### Exercise instructions
Each record, exactly as written, should be printed again.

### Input data
= = = = = = =
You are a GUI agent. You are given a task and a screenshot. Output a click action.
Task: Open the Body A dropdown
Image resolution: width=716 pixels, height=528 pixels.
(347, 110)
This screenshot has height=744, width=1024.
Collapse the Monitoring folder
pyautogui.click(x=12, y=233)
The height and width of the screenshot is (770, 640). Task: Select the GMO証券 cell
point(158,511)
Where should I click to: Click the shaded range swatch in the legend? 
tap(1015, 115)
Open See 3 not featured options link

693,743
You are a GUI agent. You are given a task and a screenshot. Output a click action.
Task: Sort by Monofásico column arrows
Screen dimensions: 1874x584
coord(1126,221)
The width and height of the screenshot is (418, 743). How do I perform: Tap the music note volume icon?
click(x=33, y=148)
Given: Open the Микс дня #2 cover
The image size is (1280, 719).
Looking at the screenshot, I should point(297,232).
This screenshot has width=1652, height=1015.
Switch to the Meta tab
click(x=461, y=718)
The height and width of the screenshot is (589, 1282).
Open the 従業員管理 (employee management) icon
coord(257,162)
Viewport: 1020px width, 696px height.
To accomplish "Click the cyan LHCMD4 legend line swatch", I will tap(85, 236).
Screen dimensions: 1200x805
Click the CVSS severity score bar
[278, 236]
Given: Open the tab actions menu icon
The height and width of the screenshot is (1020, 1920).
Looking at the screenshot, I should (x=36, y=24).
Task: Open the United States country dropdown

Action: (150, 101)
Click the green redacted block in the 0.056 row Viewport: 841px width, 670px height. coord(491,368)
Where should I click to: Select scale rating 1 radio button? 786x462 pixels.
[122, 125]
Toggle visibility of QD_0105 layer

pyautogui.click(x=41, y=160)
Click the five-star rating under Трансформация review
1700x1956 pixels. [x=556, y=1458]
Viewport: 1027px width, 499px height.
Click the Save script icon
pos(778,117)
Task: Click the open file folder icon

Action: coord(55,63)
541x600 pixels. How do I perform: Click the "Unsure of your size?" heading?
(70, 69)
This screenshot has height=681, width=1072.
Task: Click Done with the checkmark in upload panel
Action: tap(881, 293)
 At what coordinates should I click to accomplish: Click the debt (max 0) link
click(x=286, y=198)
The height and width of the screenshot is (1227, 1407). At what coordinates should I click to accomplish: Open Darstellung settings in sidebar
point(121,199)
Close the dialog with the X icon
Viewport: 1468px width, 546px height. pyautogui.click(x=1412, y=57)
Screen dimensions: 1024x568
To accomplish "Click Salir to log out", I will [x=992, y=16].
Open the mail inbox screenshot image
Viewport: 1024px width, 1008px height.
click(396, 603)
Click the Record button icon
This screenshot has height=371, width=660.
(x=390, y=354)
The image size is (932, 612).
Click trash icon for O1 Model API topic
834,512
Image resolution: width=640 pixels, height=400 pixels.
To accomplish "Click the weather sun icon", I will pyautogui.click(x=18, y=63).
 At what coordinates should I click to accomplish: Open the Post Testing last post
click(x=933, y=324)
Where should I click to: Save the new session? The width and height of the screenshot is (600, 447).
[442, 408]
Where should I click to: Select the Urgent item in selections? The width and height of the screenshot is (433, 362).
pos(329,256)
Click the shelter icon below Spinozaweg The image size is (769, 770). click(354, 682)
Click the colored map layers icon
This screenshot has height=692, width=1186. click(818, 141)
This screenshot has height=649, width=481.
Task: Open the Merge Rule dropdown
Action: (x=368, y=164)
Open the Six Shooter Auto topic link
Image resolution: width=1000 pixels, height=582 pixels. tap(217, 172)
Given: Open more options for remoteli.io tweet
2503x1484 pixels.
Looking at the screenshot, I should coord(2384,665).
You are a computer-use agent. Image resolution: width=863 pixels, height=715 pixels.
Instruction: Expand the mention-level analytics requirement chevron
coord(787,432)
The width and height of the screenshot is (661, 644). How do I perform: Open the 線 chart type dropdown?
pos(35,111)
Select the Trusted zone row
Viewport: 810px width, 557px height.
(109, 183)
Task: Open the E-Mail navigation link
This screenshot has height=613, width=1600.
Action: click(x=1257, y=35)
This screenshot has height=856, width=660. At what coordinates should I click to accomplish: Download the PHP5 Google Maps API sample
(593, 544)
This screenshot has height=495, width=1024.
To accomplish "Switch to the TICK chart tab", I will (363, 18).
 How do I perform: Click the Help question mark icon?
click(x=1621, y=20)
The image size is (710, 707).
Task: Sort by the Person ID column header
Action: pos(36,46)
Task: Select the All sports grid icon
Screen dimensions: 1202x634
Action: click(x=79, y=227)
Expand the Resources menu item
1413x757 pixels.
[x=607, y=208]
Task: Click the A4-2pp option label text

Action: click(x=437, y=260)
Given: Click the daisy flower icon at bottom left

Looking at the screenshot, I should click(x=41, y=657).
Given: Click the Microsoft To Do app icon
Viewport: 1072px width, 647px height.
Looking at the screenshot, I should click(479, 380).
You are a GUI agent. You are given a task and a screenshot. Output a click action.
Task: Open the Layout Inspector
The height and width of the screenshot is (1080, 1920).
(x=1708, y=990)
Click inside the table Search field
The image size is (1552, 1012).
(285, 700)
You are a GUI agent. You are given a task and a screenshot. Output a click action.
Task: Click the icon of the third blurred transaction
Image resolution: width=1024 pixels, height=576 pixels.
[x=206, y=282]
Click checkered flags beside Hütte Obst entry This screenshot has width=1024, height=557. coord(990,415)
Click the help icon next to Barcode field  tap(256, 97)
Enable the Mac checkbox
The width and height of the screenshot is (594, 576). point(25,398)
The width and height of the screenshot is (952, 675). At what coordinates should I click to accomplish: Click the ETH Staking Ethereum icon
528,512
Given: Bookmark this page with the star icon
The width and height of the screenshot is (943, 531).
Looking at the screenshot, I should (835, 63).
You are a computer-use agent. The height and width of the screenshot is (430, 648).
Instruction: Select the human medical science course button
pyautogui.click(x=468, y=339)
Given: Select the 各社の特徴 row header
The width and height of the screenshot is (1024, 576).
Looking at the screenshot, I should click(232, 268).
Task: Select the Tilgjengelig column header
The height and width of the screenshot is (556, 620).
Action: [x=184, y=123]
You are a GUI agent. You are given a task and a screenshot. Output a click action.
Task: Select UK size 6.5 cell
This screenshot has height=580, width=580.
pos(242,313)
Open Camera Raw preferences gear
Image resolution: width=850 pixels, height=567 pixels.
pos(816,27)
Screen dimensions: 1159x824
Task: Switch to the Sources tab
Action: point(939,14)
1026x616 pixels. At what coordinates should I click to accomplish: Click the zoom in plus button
= = = = = = =
### Solution below
You are a GUI agent. You are given a task and a screenshot. Output a click action.
Task: Open the Body A dropdown
Image resolution: width=716 pixels, height=528 pixels.
(347, 110)
This screenshot has height=744, width=1024.
Collapse the Monitoring folder
pyautogui.click(x=12, y=233)
The height and width of the screenshot is (770, 640). Task: Select the GMO証券 cell
point(158,511)
Where should I click to: Click the shaded range swatch in the legend? 
tap(1015, 115)
Open See 3 not featured options link

693,743
You are a GUI agent. You are given a task and a screenshot. Output a click action.
Task: Sort by Monofásico column arrows
Screen dimensions: 1874x584
coord(1126,221)
The width and height of the screenshot is (418, 743). How do I perform: Tap the music note volume icon?
click(x=33, y=148)
Given: Open the Микс дня #2 cover
The image size is (1280, 719).
Looking at the screenshot, I should point(297,232).
This screenshot has width=1652, height=1015.
Switch to the Meta tab
click(x=461, y=718)
The height and width of the screenshot is (589, 1282).
Open the 従業員管理 (employee management) icon
coord(257,162)
Viewport: 1020px width, 696px height.
To accomplish "Click the cyan LHCMD4 legend line swatch", I will tap(85, 236).
Screen dimensions: 1200x805
Click the CVSS severity score bar
[278, 236]
Given: Open the tab actions menu icon
The height and width of the screenshot is (1020, 1920).
Looking at the screenshot, I should (x=36, y=24).
Task: Open the United States country dropdown

Action: (150, 101)
Click the green redacted block in the 0.056 row Viewport: 841px width, 670px height. coord(491,368)
Where should I click to: Select scale rating 1 radio button? 786x462 pixels.
[122, 125]
Toggle visibility of QD_0105 layer

pyautogui.click(x=41, y=160)
Click the five-star rating under Трансформация review
1700x1956 pixels. [x=556, y=1458]
Viewport: 1027px width, 499px height.
Click the Save script icon
pos(778,117)
Task: Click the open file folder icon

Action: coord(55,63)
541x600 pixels. How do I perform: Click the "Unsure of your size?" heading?
(70, 69)
This screenshot has height=681, width=1072.
Task: Click Done with the checkmark in upload panel
Action: tap(881, 293)
 At what coordinates should I click to accomplish: Click the debt (max 0) link
click(x=286, y=198)
The height and width of the screenshot is (1227, 1407). At what coordinates should I click to accomplish: Open Darstellung settings in sidebar
point(121,199)
Close the dialog with the X icon
Viewport: 1468px width, 546px height. pyautogui.click(x=1412, y=57)
Screen dimensions: 1024x568
To accomplish "Click Salir to log out", I will [x=992, y=16].
Open the mail inbox screenshot image
Viewport: 1024px width, 1008px height.
click(396, 603)
Click the Record button icon
This screenshot has height=371, width=660.
(x=390, y=354)
The image size is (932, 612).
Click trash icon for O1 Model API topic
834,512
Image resolution: width=640 pixels, height=400 pixels.
To accomplish "Click the weather sun icon", I will pyautogui.click(x=18, y=63).
 At what coordinates should I click to accomplish: Open the Post Testing last post
click(x=933, y=324)
Where should I click to: Save the new session? The width and height of the screenshot is (600, 447).
[442, 408]
Where should I click to: Select the Urgent item in selections? The width and height of the screenshot is (433, 362).
pos(329,256)
Click the shelter icon below Spinozaweg The image size is (769, 770). click(354, 682)
Click the colored map layers icon
This screenshot has height=692, width=1186. click(818, 141)
This screenshot has height=649, width=481.
Task: Open the Merge Rule dropdown
Action: (x=368, y=164)
Open the Six Shooter Auto topic link
Image resolution: width=1000 pixels, height=582 pixels. tap(217, 172)
Given: Open more options for remoteli.io tweet
2503x1484 pixels.
Looking at the screenshot, I should coord(2384,665).
You are a computer-use agent. Image resolution: width=863 pixels, height=715 pixels.
Instruction: Expand the mention-level analytics requirement chevron
coord(787,432)
The width and height of the screenshot is (661, 644). How do I perform: Open the 線 chart type dropdown?
pos(35,111)
Select the Trusted zone row
Viewport: 810px width, 557px height.
(109, 183)
Task: Open the E-Mail navigation link
This screenshot has height=613, width=1600.
Action: click(x=1257, y=35)
This screenshot has height=856, width=660. At what coordinates should I click to accomplish: Download the PHP5 Google Maps API sample
(593, 544)
This screenshot has height=495, width=1024.
To accomplish "Switch to the TICK chart tab", I will (363, 18).
 How do I perform: Click the Help question mark icon?
click(x=1621, y=20)
The image size is (710, 707).
Task: Sort by the Person ID column header
Action: pos(36,46)
Task: Select the All sports grid icon
Screen dimensions: 1202x634
Action: click(x=79, y=227)
Expand the Resources menu item
1413x757 pixels.
[x=607, y=208]
Task: Click the A4-2pp option label text

Action: click(x=437, y=260)
Given: Click the daisy flower icon at bottom left

Looking at the screenshot, I should click(x=41, y=657).
Given: Click the Microsoft To Do app icon
Viewport: 1072px width, 647px height.
Looking at the screenshot, I should click(479, 380).
You are a GUI agent. You are given a task and a screenshot. Output a click action.
Task: Open the Layout Inspector
The height and width of the screenshot is (1080, 1920).
(x=1708, y=990)
Click inside the table Search field
The image size is (1552, 1012).
(285, 700)
You are a GUI agent. You are given a task and a screenshot. Output a click action.
Task: Click the icon of the third blurred transaction
Image resolution: width=1024 pixels, height=576 pixels.
[x=206, y=282]
Click checkered flags beside Hütte Obst entry This screenshot has width=1024, height=557. coord(990,415)
Click the help icon next to Barcode field  tap(256, 97)
Enable the Mac checkbox
The width and height of the screenshot is (594, 576). point(25,398)
The width and height of the screenshot is (952, 675). At what coordinates should I click to accomplish: Click the ETH Staking Ethereum icon
528,512
Given: Bookmark this page with the star icon
The width and height of the screenshot is (943, 531).
Looking at the screenshot, I should (835, 63).
You are a computer-use agent. The height and width of the screenshot is (430, 648).
Instruction: Select the human medical science course button
pyautogui.click(x=468, y=339)
Given: Select the 各社の特徴 row header
The width and height of the screenshot is (1024, 576).
Looking at the screenshot, I should click(232, 268).
Task: Select the Tilgjengelig column header
The height and width of the screenshot is (556, 620).
Action: [x=184, y=123]
You are a GUI agent. You are given a task and a screenshot. Output a click action.
Task: Select UK size 6.5 cell
This screenshot has height=580, width=580.
pos(242,313)
Open Camera Raw preferences gear
Image resolution: width=850 pixels, height=567 pixels.
pos(816,27)
Screen dimensions: 1159x824
Task: Switch to the Sources tab
Action: point(939,14)
1026x616 pixels. At what coordinates should I click to accomplish: Click the zoom in plus button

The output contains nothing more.